White House Press Secretary Jen Psaki said on Jan. 26 that Xi’s remarks at Davos “don’t change anything” about the new administration’s approach to Beijing.
Commentary
Ambassador Cui Tiankai delivered the first address by a major Chinese figure in the United States since President Biden’s inauguration. Among his messages was a critique of U.S. treatment of Chinese students, researchers, tourists and entrepreneurs in the United States.
Yi-Ling Liu writes for Rest of World on how Chinese feminist activists are managing to organize online despite crackdowns on free expression and civil society.
Meaghan Tobin and Louise Matsakis report on Chinese e-commerce platforms’ cutthroat competition to dominate the new “community group buying” industry for grocery delivery in China.
Yun Jiang questions the reliability and underlying assumptions of reporting on the supposed “divided loyalties” of many researchers with Chinese heritage working in Western countries. In an op-ed for SupChina, Tianyu M. Fang echoes these concerns, arguing that many of the current litmus tests for Chinese academics’ loyalty are a return to the McCarthyism of the U.S. in the 1950s.

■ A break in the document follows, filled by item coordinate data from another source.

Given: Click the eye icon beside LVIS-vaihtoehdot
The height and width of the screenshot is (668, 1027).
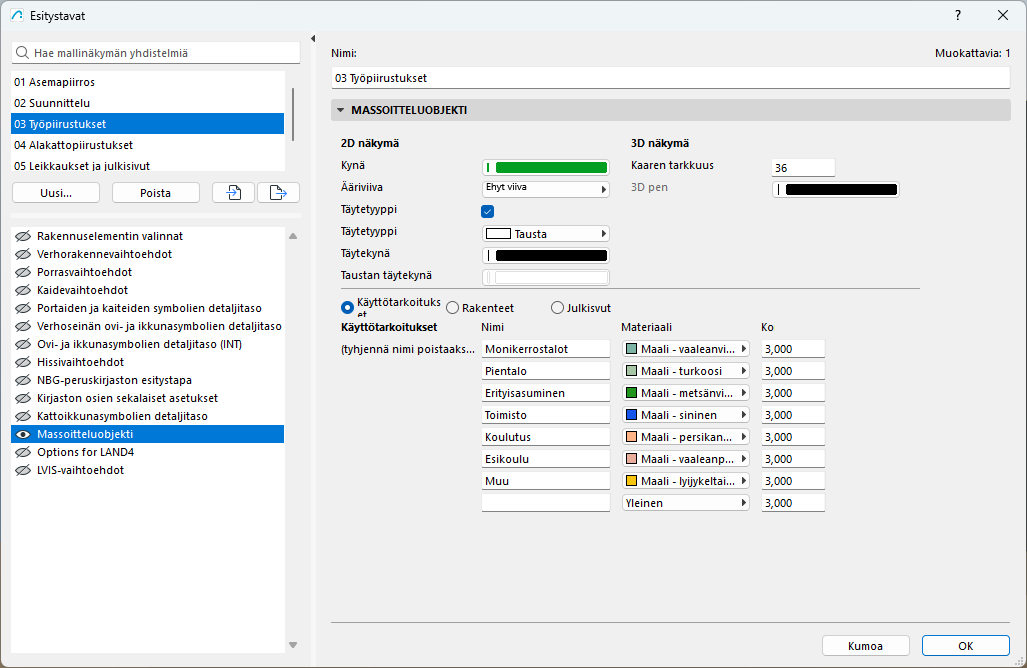Looking at the screenshot, I should pos(23,470).
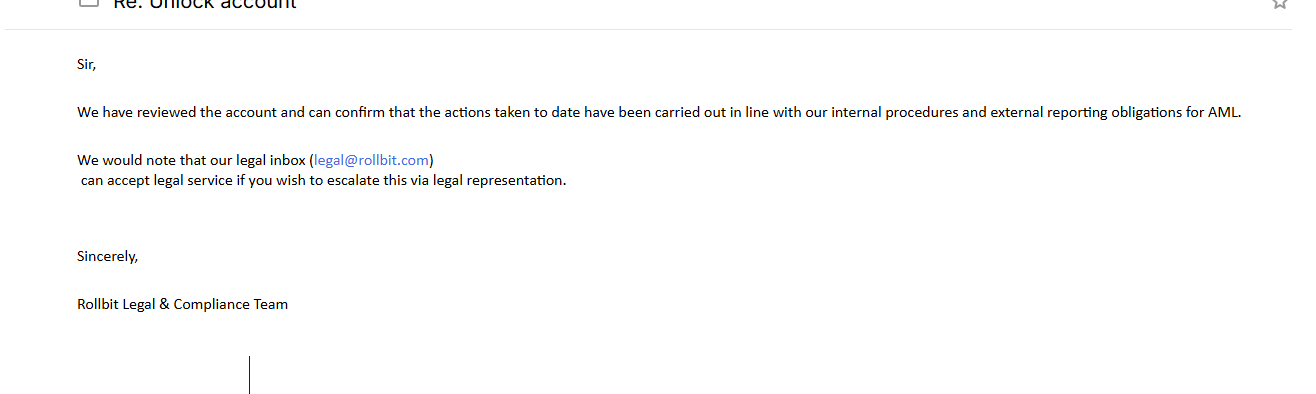Click the words 'internal procedures'
This screenshot has width=1316, height=394.
[x=894, y=112]
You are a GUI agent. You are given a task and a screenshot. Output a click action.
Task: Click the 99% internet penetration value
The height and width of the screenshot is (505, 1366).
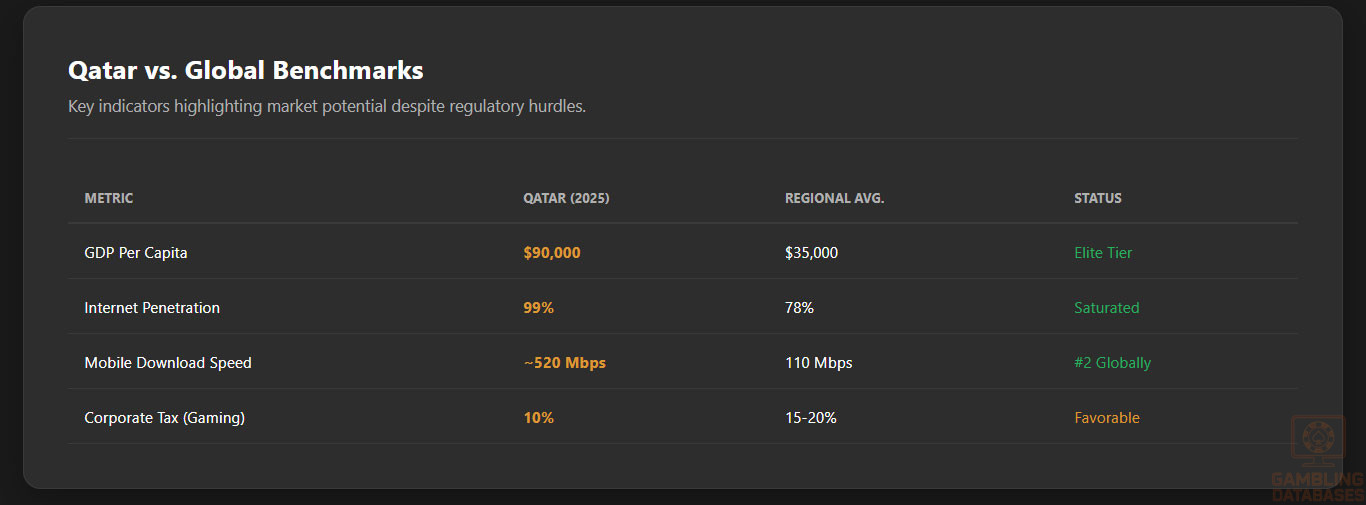[x=538, y=308]
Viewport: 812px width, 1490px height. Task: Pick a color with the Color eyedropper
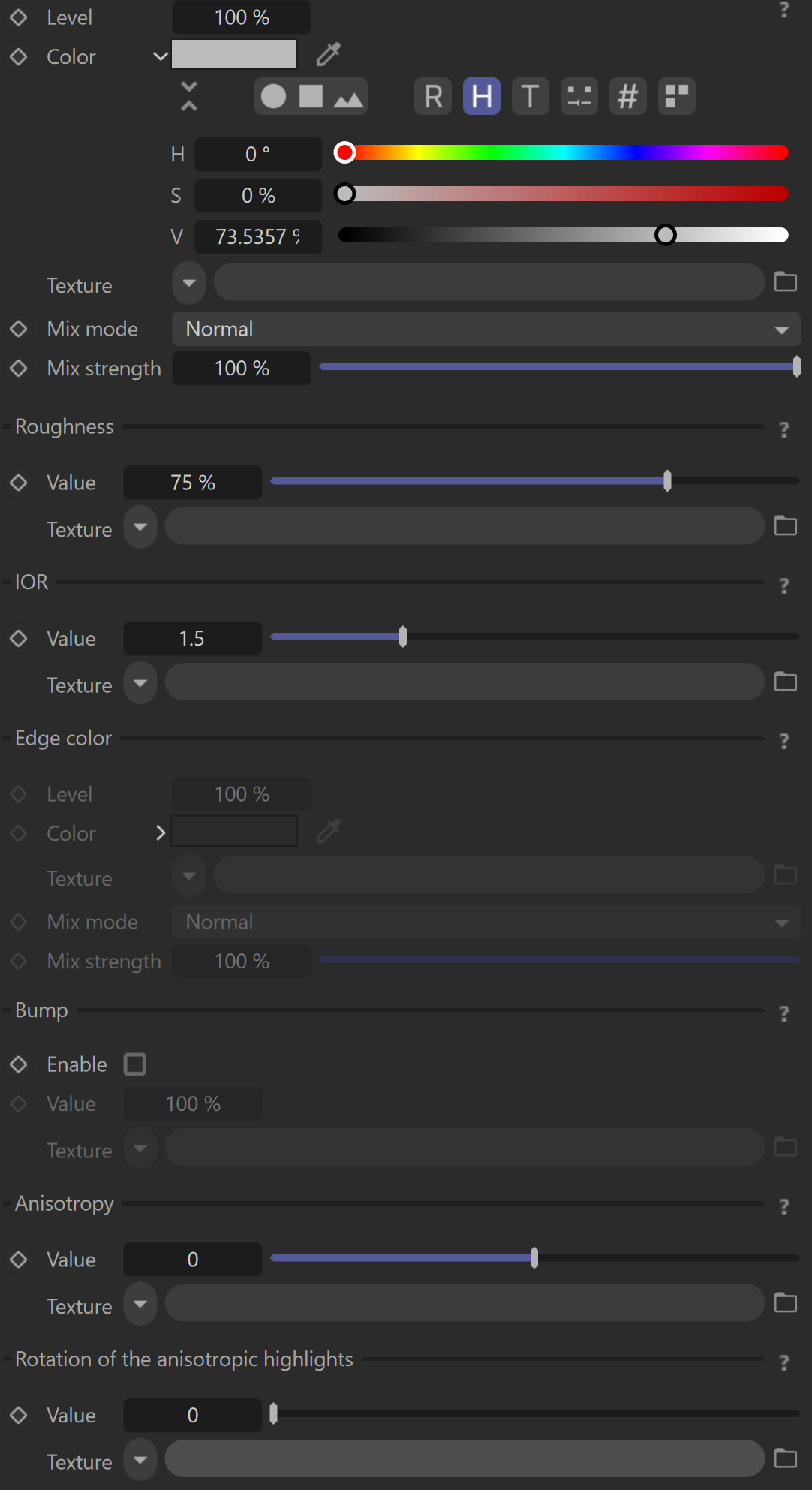click(329, 54)
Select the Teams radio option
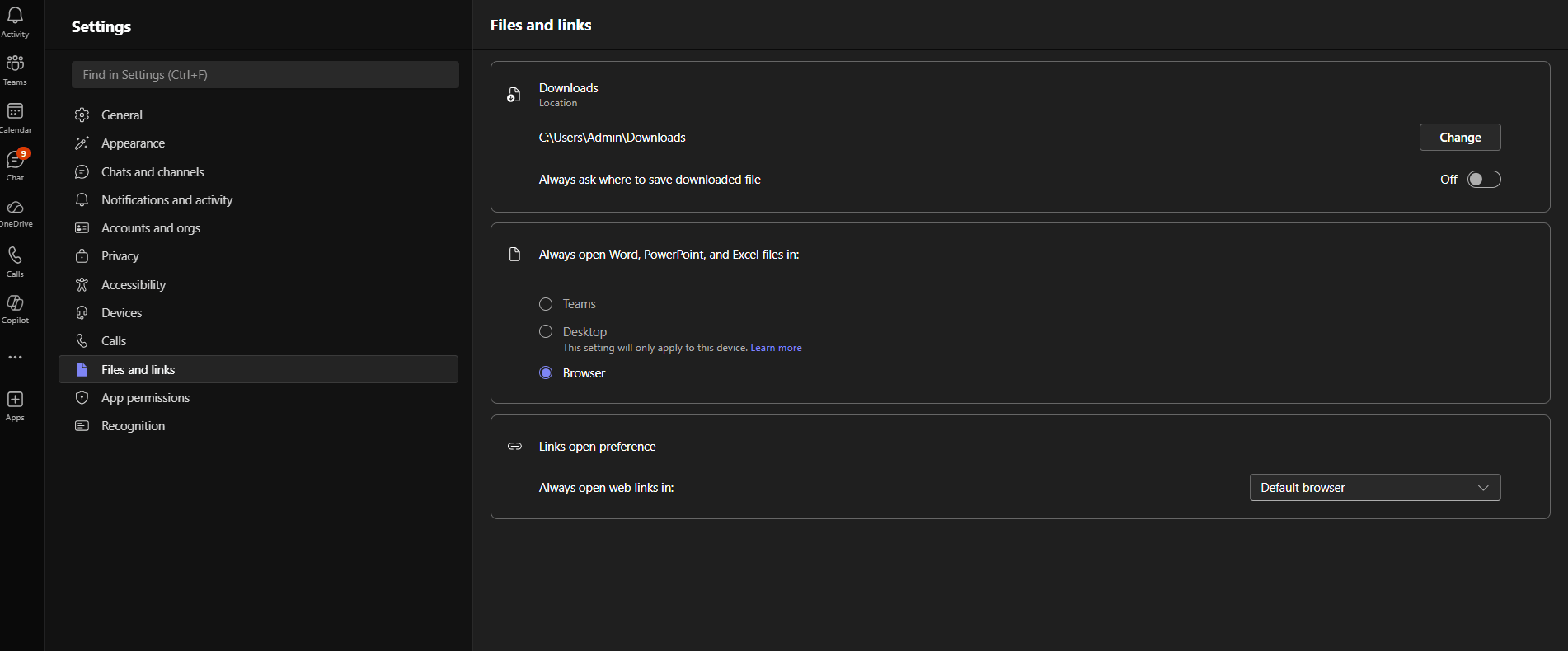Image resolution: width=1568 pixels, height=651 pixels. (x=546, y=304)
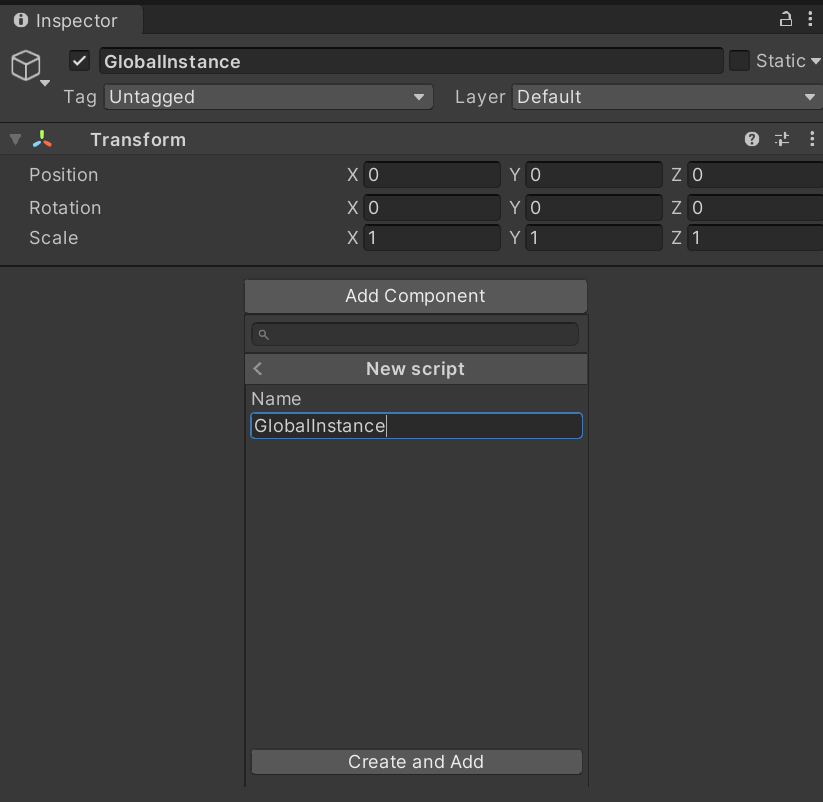Click the component search field

415,334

John Pomfret writes in The Atlantic about Xi Jinping targeting not just private industry generally as a threat to Chinese Communist Party stability but also individual entrepreneurs like Jack Ma.
Lindsey W. Ford and James Goldgeier publish a new report for the Brookings Blueprints for American Renewal & Prosperity project on retooling the United States’s alliances to manage the “China Challenge.”
Elsa B. Kania and Lorand Laskai separate fact from fiction on China’s military-civil fusion strategy in a new report for the Center for a New American Security (CNAS).
Also for CNAS, Yaya J. Fanusie and Emily Jin explore China’s aggressive push toward a digital currency, showing how stronger Chinese government control over financial data can help enforce party discipline and increase digital authoritarianism domestically.
The Economist anticipates the Jan. 31 opening of applications for Hong Kongers seeking British visas that provide a path for citizenship—a move to which Beijing responded by stating that it will no longer recognize the British National Overseas passport as a valid travel document or form of identification.